|Kim, Sungwon - USDA-ARS,PBESL|
|Alkharouf, Nadim - USDA-ARS,PSI|
|Matthews, Benjamin - USDA-ARS,PSI|
Submitted to: American Association of Avian Pathologists
Publication Type: Abstract Only
Publication Acceptance Date: June 1, 2003
Publication Date: N/A
Technical Abstract: Avian coccidiosis is caused by several Eimeria strains which infect different regions of the intestine inducing a strain-specific immunity. To investigate host immune response against two major Eimeria spp., we infected SC White-Leghorn chickens with E. acervulina and E. maxima and compared their global transcriptional changes elicited in the intestinal intraepithelial lymphocytes (IELs) using nylon and glass cDNA microarrays.
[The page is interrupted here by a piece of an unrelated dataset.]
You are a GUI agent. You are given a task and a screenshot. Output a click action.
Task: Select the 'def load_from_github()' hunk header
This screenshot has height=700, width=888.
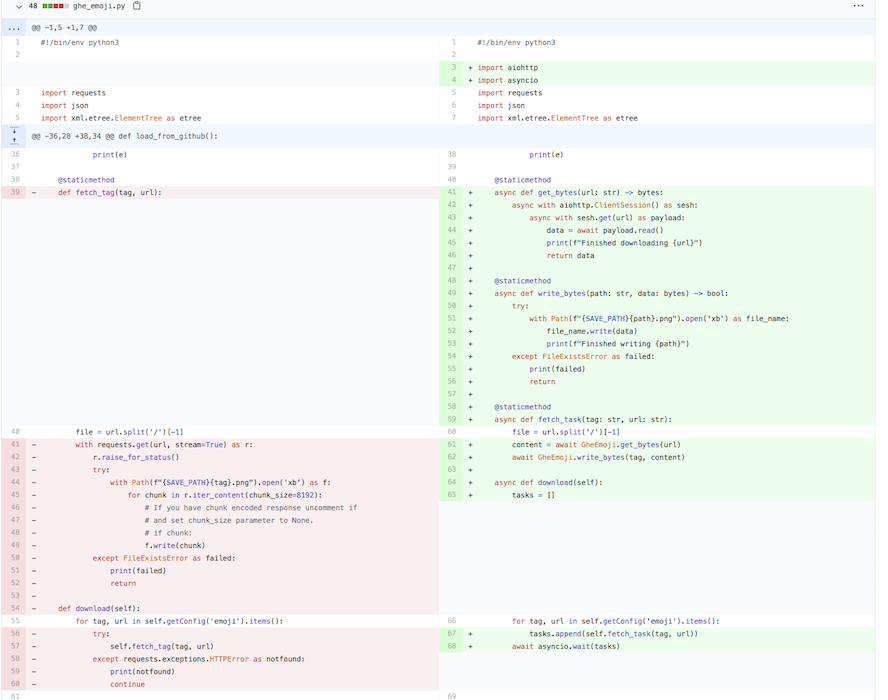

Initially, nylon microarray containing 2600 EST cDNAs selected from the activated T-lymphocyte and macrophage cDNA libraries (http://www.chickest.del.edu) were hybridized with mRNAs extracted from the IELs obtained from E. acervulina- or E. maxima-infected chickens. On the basis of significant changes associated with infection, 419 clones showing at least 1.5-fold changes over the uninfected controls, were selected for cDNA microarray on a glass slide and local host response to Eimeria infection was analyzed at four different time points after primary and secondary infections. In general, E. acervulina infection resulted in greater changes in the local gene expression than E. maxima infection. Both E. acervulina and E. maxima infections induced 37 and 10 genes in the primary and secondary infections, respectively, while repressed 43 and 10 genes in the primary and secondary infections, indicating that the primary infections resulted in a greater change than the secondary infection. The detailed analysis of the local changes in host gene expression following Eimeria infection will enhance our understanding of host-parasite immunobiology leading to protective immunity.